Topological active volumes for 3D image segmentation
- Manuel Francisco González Penedo Director
Defence university: Universidade da Coruña
Fecha de defensa: 16 June 2009
- Petia Radeva Chair
- Antonio Blanco Ferro Secretary
- Xosé Manuel Pardo López Committee member
- Jordi Vitrià Marca Committee member
- Aurelio Joaquim de Castro Campilho Committee member
Type: Thesis
Abstract
The recent development of 3D acquisition technologies has emphasised the need of algorithms for the understanding of volumetric datasets. In this sense, object segmentation and reconstruction are important tasks in the image processing pipeline. The segmentation task isolates the object points from the background in order to create a coherent and consistent model of the detected structures. Unfortunately, the detection of objects in volumetric datasets is not straightforward due to the complex topology of the objects and the computational cost of working in a 3D space. This PhD thesis proposes a new deformable model, the Topological Active Volumes, focused on segmentation and reconstruction of volumetric images. Deformable models are widely used in image analysis and provide a general framework that can be applied to solve different problems in specific domains. They are based on a contour, surface or volume that evolves under the influence of energy functionals related to the contour, surface or volume and the input image. The energy functionals ensure the model continuity and smoothness and are defined in such a way that their minimum coincides with the features of interest.
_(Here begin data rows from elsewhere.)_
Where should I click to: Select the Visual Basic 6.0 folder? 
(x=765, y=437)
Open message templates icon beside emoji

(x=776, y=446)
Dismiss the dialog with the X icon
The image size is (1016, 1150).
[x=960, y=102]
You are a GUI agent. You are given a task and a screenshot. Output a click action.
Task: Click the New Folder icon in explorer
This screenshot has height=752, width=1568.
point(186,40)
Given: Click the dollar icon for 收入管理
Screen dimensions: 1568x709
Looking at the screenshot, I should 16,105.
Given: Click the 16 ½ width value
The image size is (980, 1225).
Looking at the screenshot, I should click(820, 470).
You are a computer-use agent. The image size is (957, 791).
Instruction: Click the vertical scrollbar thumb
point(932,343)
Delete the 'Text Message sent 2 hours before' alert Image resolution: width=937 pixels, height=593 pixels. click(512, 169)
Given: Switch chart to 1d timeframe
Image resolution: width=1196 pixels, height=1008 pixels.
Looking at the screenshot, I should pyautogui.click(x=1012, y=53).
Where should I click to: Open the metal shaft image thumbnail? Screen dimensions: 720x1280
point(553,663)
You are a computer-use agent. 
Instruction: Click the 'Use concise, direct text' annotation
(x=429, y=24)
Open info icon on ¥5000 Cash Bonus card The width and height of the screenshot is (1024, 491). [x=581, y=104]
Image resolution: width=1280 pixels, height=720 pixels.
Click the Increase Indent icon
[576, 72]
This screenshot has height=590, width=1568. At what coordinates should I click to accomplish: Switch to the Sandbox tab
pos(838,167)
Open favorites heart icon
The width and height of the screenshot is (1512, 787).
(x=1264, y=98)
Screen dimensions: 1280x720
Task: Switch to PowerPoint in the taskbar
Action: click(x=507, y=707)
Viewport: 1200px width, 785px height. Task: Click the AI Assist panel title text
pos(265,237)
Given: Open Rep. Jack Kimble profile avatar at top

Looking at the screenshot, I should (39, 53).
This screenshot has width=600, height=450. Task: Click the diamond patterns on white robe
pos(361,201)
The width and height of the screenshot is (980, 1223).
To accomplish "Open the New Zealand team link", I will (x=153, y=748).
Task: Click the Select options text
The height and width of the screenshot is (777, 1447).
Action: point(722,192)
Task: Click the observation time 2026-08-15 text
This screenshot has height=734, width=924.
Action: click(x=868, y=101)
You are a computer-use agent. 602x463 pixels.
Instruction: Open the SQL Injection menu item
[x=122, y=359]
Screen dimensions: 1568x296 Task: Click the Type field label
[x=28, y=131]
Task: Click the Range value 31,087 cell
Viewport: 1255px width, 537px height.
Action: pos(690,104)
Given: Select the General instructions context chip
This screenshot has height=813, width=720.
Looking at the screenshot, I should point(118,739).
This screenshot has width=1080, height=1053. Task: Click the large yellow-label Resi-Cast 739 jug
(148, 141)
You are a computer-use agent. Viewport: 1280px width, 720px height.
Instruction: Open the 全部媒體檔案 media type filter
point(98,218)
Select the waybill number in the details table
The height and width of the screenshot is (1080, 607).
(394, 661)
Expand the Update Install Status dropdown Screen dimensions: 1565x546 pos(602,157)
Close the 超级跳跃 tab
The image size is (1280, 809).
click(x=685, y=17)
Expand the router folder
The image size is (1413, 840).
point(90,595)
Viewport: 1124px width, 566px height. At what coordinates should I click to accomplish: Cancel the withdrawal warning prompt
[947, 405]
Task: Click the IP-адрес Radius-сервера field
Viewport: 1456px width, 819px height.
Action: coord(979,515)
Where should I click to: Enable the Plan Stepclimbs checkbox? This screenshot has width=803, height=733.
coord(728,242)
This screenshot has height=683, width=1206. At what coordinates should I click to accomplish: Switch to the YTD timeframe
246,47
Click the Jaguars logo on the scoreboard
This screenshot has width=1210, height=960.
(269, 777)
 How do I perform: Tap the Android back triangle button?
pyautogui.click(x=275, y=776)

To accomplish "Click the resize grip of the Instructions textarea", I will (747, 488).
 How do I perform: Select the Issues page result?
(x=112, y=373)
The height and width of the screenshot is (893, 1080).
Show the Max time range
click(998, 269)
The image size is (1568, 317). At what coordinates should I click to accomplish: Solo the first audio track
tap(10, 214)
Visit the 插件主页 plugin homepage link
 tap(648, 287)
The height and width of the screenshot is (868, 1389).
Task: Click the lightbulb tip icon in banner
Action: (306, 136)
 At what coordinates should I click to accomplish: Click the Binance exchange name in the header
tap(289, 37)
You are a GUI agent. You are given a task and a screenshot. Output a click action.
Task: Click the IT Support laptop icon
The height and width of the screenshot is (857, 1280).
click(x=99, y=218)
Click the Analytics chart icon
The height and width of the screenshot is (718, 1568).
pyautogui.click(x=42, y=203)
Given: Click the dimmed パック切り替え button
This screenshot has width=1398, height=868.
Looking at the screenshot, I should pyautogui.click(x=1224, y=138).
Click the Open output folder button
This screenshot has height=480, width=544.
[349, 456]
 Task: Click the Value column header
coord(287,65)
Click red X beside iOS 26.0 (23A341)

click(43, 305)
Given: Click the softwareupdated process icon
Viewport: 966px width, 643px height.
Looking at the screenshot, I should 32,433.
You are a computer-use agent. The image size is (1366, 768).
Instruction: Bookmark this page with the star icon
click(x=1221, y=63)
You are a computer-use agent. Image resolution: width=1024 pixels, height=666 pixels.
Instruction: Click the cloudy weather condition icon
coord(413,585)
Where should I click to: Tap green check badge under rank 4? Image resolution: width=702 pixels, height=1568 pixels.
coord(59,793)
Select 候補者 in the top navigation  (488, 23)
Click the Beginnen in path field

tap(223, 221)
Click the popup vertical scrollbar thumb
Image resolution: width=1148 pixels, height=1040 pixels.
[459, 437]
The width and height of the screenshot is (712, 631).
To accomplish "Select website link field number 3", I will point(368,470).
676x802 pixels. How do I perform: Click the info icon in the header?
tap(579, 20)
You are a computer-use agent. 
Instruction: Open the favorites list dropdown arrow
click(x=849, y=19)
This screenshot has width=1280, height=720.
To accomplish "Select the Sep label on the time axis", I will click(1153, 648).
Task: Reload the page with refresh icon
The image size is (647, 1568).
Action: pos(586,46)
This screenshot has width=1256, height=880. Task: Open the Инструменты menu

Thereby, the evolution process is just a minimisation process. The Topological Active Volumes integrate features of region based and boundary based segmentation methods in order to perform a volumetric segmentation and, this way, fit the contours of the objects and model their inner topology. Also, this model implements automatic procedures, the so called topological changes, that alter the mesh structure in order to segment complex features, such as pronounced curvatures or holes, and detect several objects in the scene. In addition, this work proposes two segmentation methodologies based on minimisation techniques with different scopes. The suitability and accuracy of the proposed model and segmentation methodologies are proven in both synthetic and real 3D images with different levels of complexity.